## Texte cité
#####
Pourtant, dès 2011, ce processus connaît un point d’inflexion lors du conflit qui oppose le gouvernement aux peuples indigènes des Basses Terres au sujet de la construction d’un tronçon de route qui traverserait le parc national Isoboro Secure (Tipnis). Ces peuples dénoncent la violation de leurs droits constitutionnels, en particulier d’autonomie, et les dégâts socioenvironnementaux causés par ce méga-projet, mais le gouvernement refuse de transiger. Le conflit latent entre les intérêts des producteurs de coca, des colonisateurs [5] et des agro-industriels, soutenus par le MAS, et les droits des peuples indigènes devient évident et mène à la rupture du pacte d’unité. Le conflit du Tipnis passe à l’histoire comme l’événement qui a dévoilé la contradiction entre deux visions concurrentes du développement au sein du parti gouvernemental : d’un côté, le dépassement du néolibéralisme basé sur les activités extractives par le renforcement de l’économie sociale-communautaire, dans le cadre de la pluralité économique, de la transformation productive et de la soutenabilité environnementale ; de l’autre, le capitalisme d’Etat fondé sur l’approfondissement de l’extractivisme, en alliance avec les entrepreneurs internationaux et nationaux (traditionnels et d’extraction populaire) et l’implémentation de politiques redistributives (Wanderley, 2013).
#####
## Extrait source

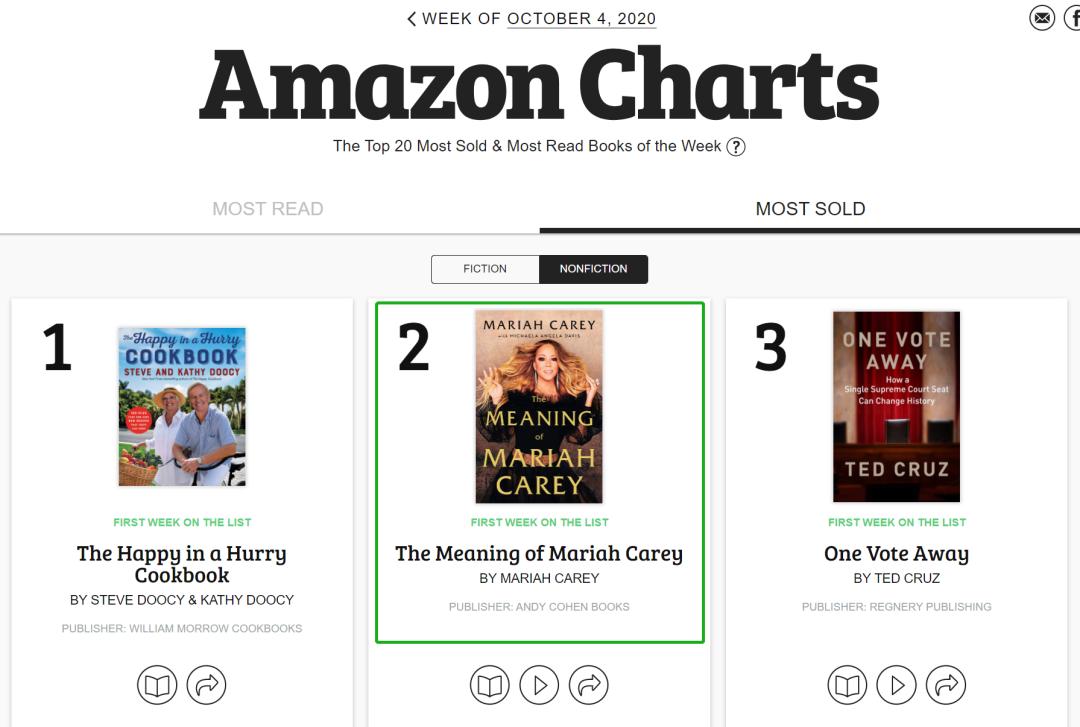Open One Vote Away title link
Image resolution: width=1080 pixels, height=727 pixels.
point(896,554)
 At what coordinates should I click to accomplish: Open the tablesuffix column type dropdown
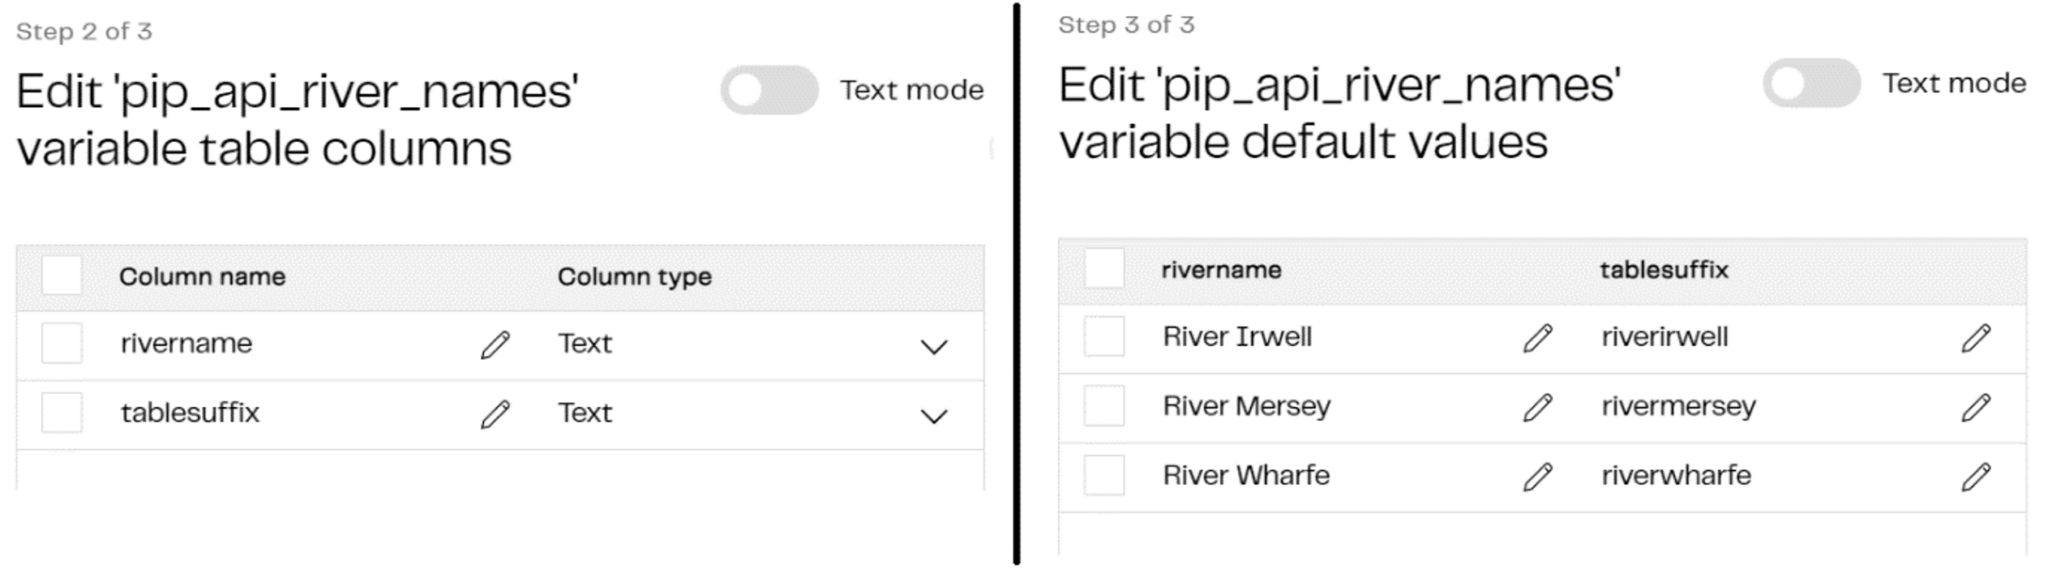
#####
## Consignes
a) Relevez, dans le texte sur le conflit du Tipnis, tous les groupes dont les intérêts, soutenus par le MAS, s'opposent aux droits des peuples indigènes.
b) Donnez la suite du texte sur le conflit du Tipnis, s'il vous plaît.
Ce matériel est sans lien avec le texte sur le conflit du Tipnis.

## Corrigé
a) Les producteurs de coca, les colonisateurs et les agro-industriels.

b)
La communauté comme noyau d’une matrice polysémique de justification

La trajectoire du mouvement syndical agraire et indigène met en évidence la force de la référence à la communauté comme matrice, polysémique, d’une justification prenant racine dans la réhabilitation des cultures indigènes. Sur le plan politique, elle fournit un modèle de gouvernance territoriale et de représentation politique. Sur le plan économique, elle justifie une économie plurielle où les principes de réciprocité, de redistribution et d’autosuffisance peuvent prédominer sur celui de marché. Sur le plan socioculturel, elle affirme des visions du monde et des principes éthiques et esthétiques propres aux nations andino-amazoniennes. Et sur le plan environnemental, elle en vient à signifier l’harmonie avec la nature.

La puissance de cette matrice réside dans sa force symbolique, mais aussi dans sa grande plasticité pour s’ajuster aux conditions historiques. Toutes les facettes de cette matrice ne sont pas congruentes et chacune laisse place à diverses interprétations. Cette malléabilité lui confère sa force, en même temps qu’elle alimente les conflits et les divisions au sein du mouvement indigène. La prise de distance de certaines organisations avec le MAS et, au sein même des organisations proches du parti gouvernemental, la difficulté à promouvoir le projet de l’économie sociale-communautaire en constituent l’une des manifestations.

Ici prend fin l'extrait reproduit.